Speaker Boehner’s most recent proposal to raise the debt limit is regrettably insufficient to our times. Step one of the Speaker’s proposal would cut $1.2 trillion in discretionary spending. Assuming all of these cuts materialized, this would reduce our nation’s projected debt at the end of the decade from $24.9 trillion to $23.7 trillion. Step two would create a special committee, which has three major problems: (1) The “deficit reduction” of $1.8 trillion remains insufficient for our times; (2) “Deficit reduction” is a well-known codeword for “tax increases”; and (3) 17 blue-ribbon panels, commissions and the like since 1982 have gotten our nation into the mess we are in and there is no obvious reason as to why the 18th will get us out. Further, this proposal would outline a fast track proposal that unduly limits the rights of the congressional minority.

All in all, under a best case scenario where all of the cuts envisioned in the Boehner plan come to fruition, they would only reduce our nation’s projected debt-to-GDP ratio from 104% to 92% – a ratio far higher than its current 62 percent, which Moody’s has already said must come down to maintain our nation’s stable outlook.

Harry Reid’s proposal to raise the debt ceiling is equally unacceptable. It appears to be the latest in a line of proposals that began with the McConnell Proposal, morphed into the McConnell-Reid Proposal, further deteriorated into the Gang of Six Proposal, and has now resurfaced as the Reid Proposal. Each of these insufficiently bold ideas would lead to an increase in the debt limit in exchange for few, if any, actual cuts off existing spending levels. In normal times we might take these as one step toward a path of fiscal sanity.  But we do not have the luxury of taking that kind of small first step at this juncture.  The rating agencies are poised to downgrade us within months if we don’t pass something like the House of Representatives’ first two attempts . . .  The last thing our country needs is a clean debt limit increase with some fancy window dressing to try to fool the American people.

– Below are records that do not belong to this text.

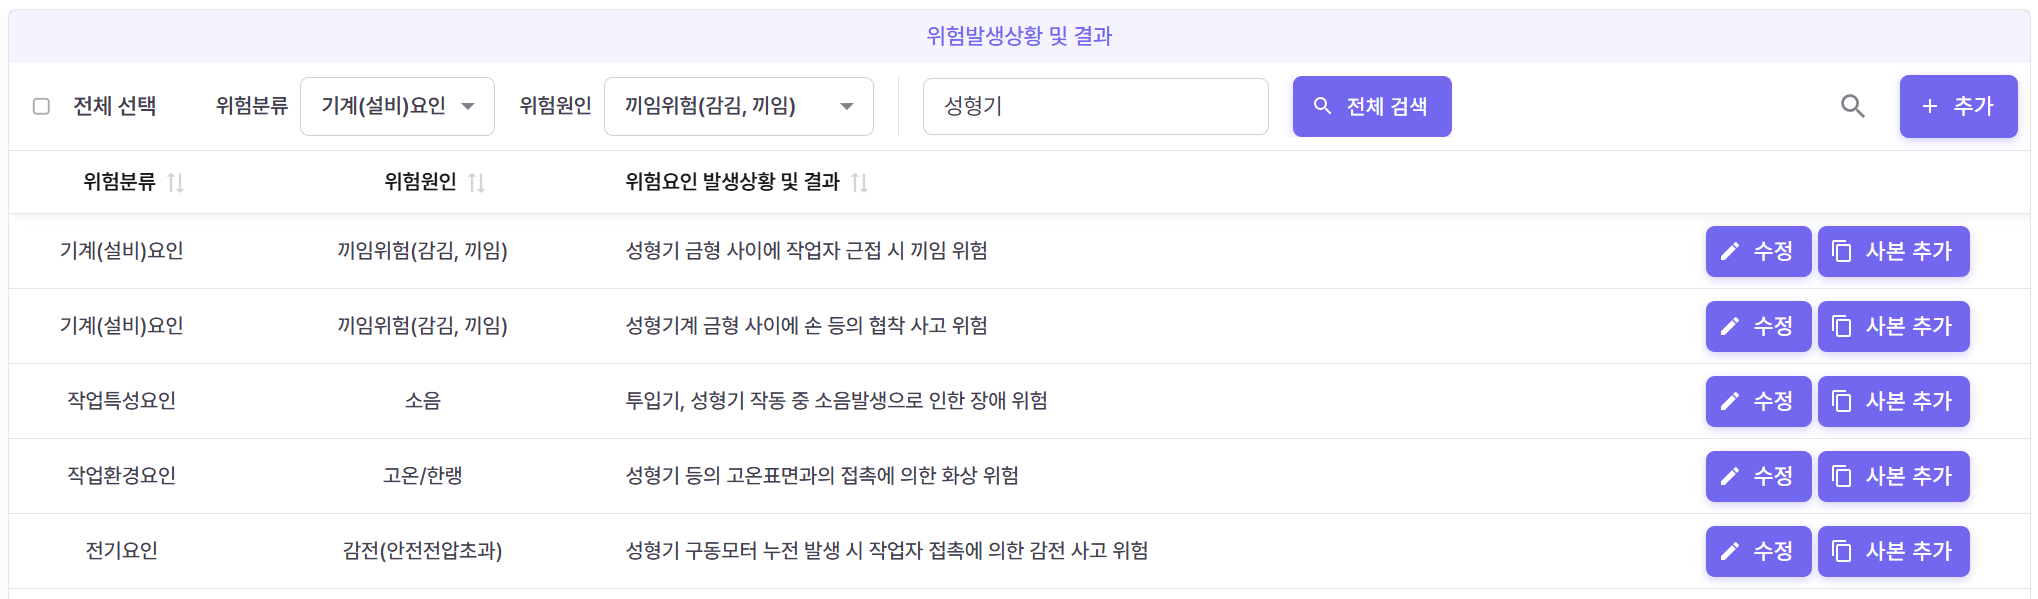
Task: Sort by 위험요인 발생상황 및 결과 column
Action: pyautogui.click(x=859, y=182)
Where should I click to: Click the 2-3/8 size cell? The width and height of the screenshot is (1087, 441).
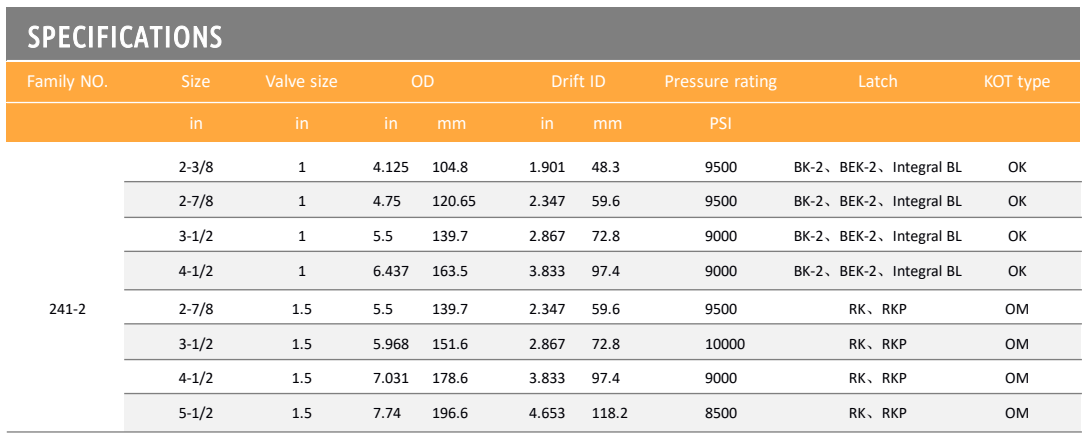(195, 167)
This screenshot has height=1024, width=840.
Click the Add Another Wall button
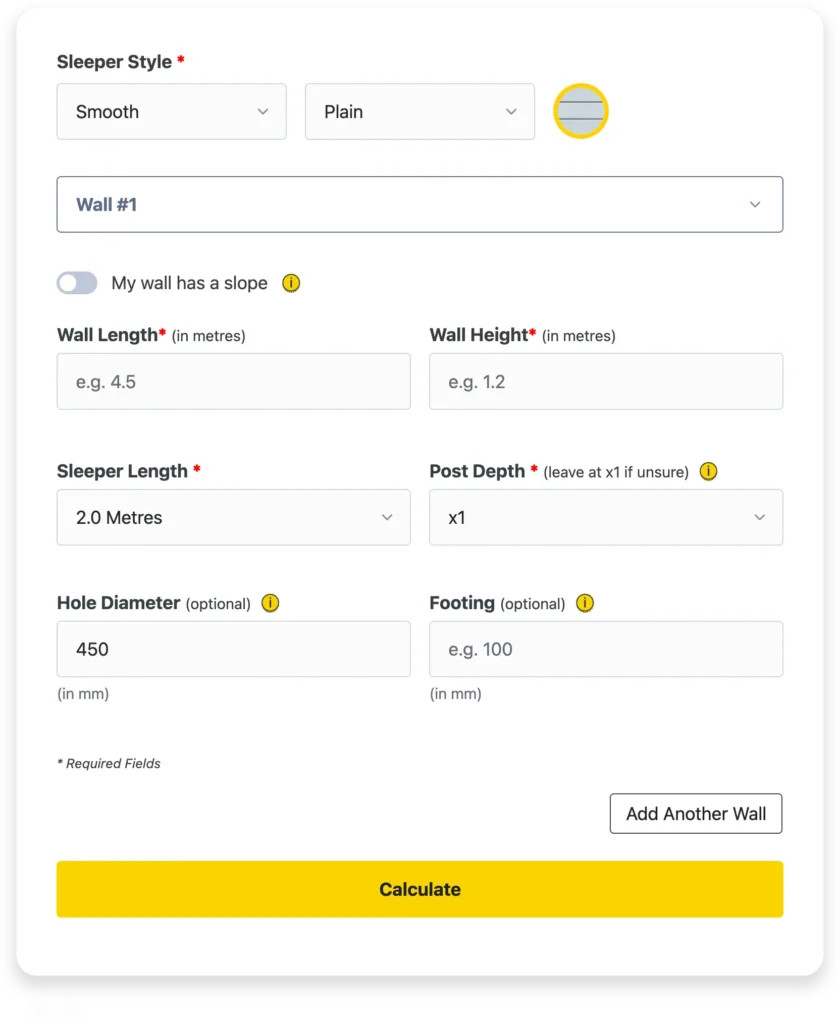[696, 814]
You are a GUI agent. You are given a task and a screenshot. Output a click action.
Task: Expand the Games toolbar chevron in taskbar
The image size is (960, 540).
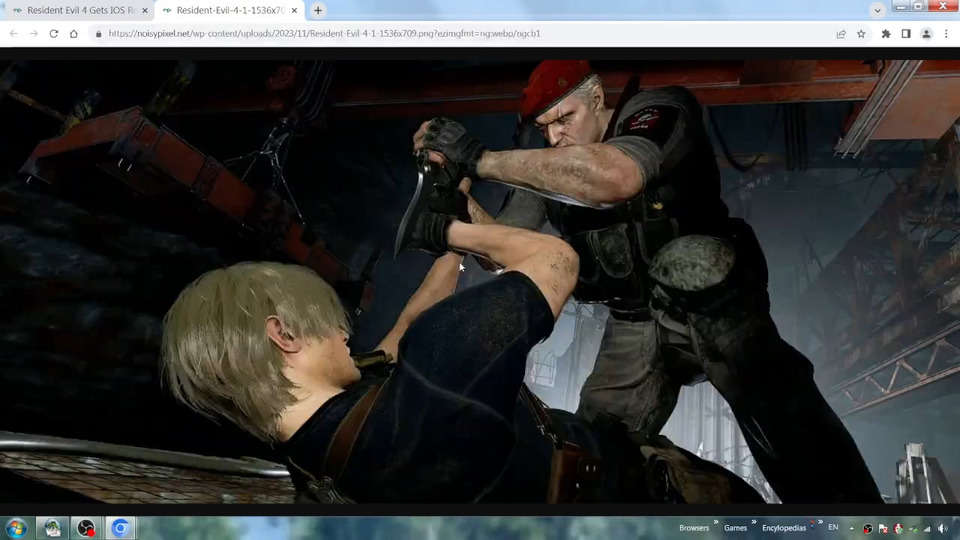tap(754, 523)
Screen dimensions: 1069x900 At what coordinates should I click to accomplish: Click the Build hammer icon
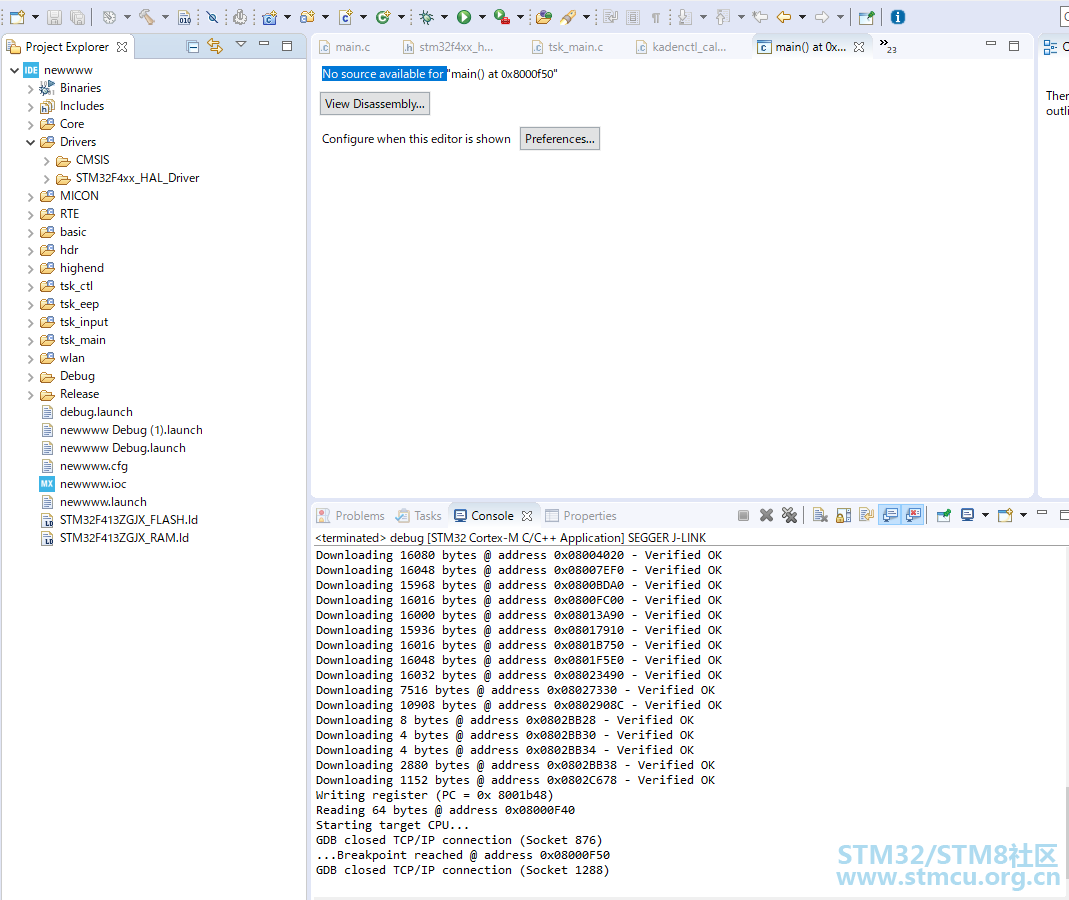coord(146,17)
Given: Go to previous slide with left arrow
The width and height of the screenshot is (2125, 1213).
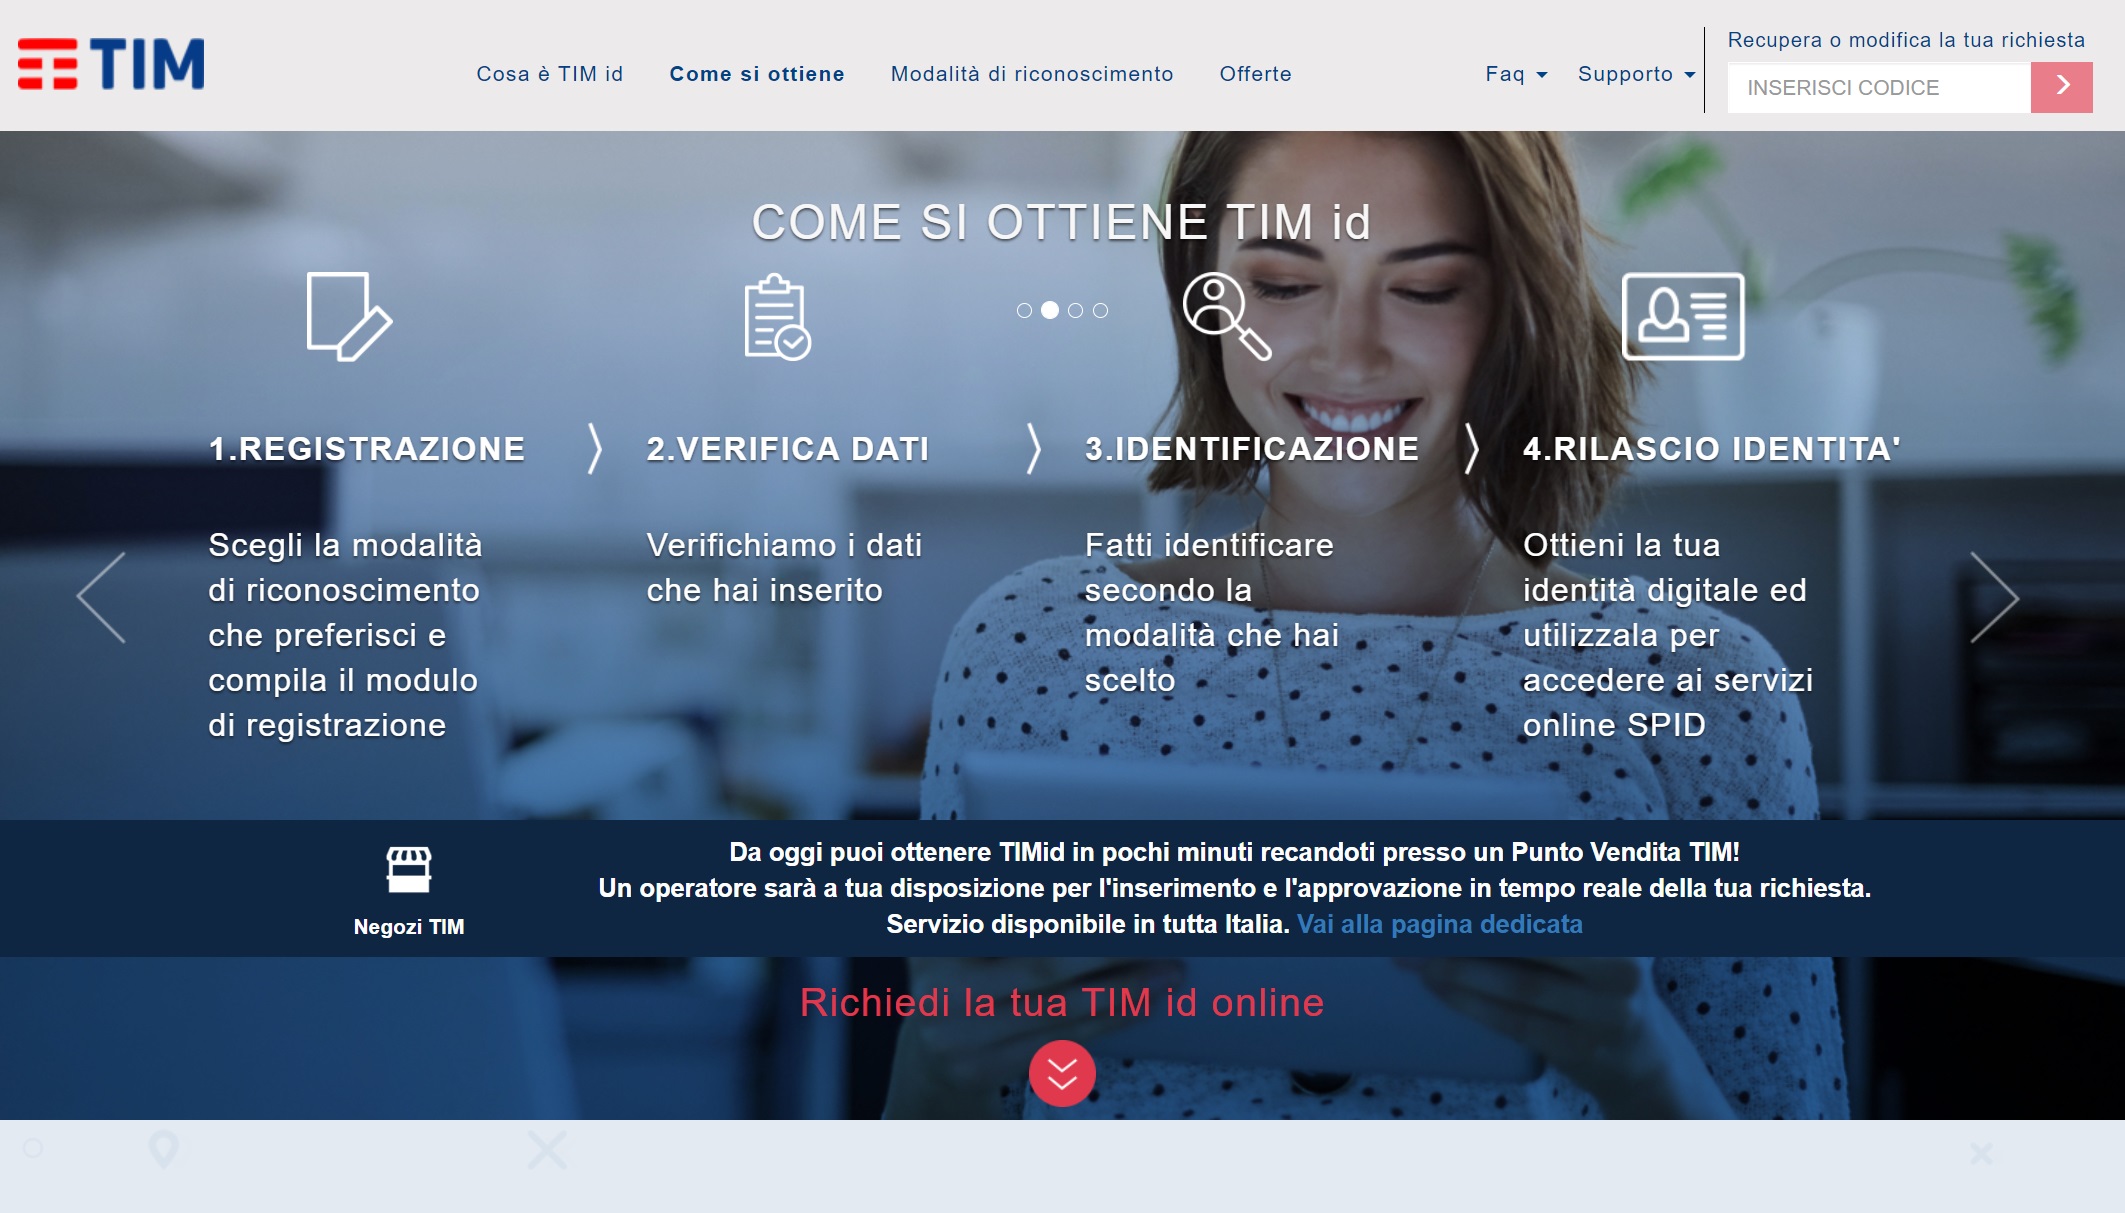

All in all, Heritage Action remains where we were at the start of the summer: absolutely convinced our nation is in fiscal crisis and certain that bold political leadership is necessary to save the American dream. Congress should drive down federal spending on the way to a balanced budget, while protecting America, and without raising taxes. Unfortunately, that does not appear to be what we will get from Washington, which has irresponsibly turned its back on the only real plans out there: The House Budget and the Cut, Cap and Balance Act. As such, Washington should be forced to live under the current debt limit until it’s ready to make tough choices – choices that it should make, and has time to make, this week.


Michael A. Needham
Chief Executive Officer


Thank you for your time. I know that you are very busy.